The 1975 are notorious for being fatalistically self-aware, so their work always operates within a social consciousness that cannot be unstitched from its current social and cultural context. The video, jam-packed with references only understandable to someone who devotes their time to the hellhole that is the internet, mimics what frontman Healy feels about how we consume information online. “We just believe we should be able to deal with this much content and stay normal,” he told Dazed“Reality is chaos so if you create an algorithm that keeps you informed on as much of the chaos as possible from the second you get up to when you go to bed, I’m not surprised we think the world’s going to end.”

As for its title, Healy said: “I was gonna do a song that was like, ‘What it was like to be at a house party at 20, 25, and 29?’ But then I realized I don’t need to do it, I just need to do what it’s like now, because my career has been what it’s been like to be at a house party at 20, 25, and 29.” 

With a softer melody that calls back earlier songs like “By Your Side,” “The Birthday Party” contrasts the much louder singles that preceded it—albeit still possessing the touch of dystopia that’s informed much of the band’s recent offerings. After all, if you spend all that time on the internet, everything you do feels a little dystopian. 
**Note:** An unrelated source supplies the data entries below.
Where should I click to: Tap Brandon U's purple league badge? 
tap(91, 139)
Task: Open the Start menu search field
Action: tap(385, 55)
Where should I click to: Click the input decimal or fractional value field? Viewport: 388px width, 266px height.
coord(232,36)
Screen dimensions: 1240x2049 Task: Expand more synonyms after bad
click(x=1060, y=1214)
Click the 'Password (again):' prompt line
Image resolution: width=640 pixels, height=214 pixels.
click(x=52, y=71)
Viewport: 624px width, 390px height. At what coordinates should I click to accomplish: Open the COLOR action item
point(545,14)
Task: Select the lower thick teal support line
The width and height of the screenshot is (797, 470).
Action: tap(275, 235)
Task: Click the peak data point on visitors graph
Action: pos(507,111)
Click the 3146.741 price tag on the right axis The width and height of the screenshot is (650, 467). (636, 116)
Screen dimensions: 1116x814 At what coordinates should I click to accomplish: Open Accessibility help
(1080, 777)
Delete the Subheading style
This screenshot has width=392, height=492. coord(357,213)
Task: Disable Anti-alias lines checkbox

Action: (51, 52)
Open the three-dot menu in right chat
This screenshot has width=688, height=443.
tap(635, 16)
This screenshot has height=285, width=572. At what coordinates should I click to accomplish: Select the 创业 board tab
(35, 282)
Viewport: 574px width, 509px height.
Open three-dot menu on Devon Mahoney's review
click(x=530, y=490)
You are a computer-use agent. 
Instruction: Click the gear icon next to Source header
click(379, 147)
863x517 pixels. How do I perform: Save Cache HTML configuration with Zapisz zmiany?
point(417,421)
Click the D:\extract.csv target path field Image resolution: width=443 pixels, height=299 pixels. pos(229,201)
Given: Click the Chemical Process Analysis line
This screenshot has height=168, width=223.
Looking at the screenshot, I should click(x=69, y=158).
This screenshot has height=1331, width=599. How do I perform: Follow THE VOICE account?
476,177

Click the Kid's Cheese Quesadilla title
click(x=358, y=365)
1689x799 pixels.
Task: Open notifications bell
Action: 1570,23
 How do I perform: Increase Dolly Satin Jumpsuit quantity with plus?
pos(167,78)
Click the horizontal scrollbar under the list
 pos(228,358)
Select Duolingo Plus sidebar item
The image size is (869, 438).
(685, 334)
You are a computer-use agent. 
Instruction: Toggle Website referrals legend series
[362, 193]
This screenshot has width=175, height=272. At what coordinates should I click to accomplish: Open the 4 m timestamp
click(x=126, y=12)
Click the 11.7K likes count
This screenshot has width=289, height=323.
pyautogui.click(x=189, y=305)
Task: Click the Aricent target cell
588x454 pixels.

Listen: “Butterflies” by CRAY

Bedroom pop finds its newest darling in CRAY, whose follow-up to her EP seasons change and so do i is a scary, romantic Valentine anthem about liking someone so much you want to bite their head off. Accompanied by a visual that looks like one of your Pinterest boards come alive, “Butterflies” is three minutes of pure earworm, fusing together the hook of pop and the danceability of electronic. According to her, “Writing ‘Butterflies’ was probably the most fun I’ve had in the studio in a long time. I feel like I’ve finally found my sound so it came pretty naturally for this record.”

CRAY amassed a following via her growing Twitch livestream in which she tests out DJ sets and original alt-pop music. In 2019 she performed at Lollapalooza, first on her own then in collaboration with gamer Ninja in a special gaming activation. She’ll be on tour with Swedish production duo NOTD throughout Europe next month. With her penchant for reinventing her sound and mixing genres, she’ll soon be making waves outside the indie scene—best to add her to your playlists now.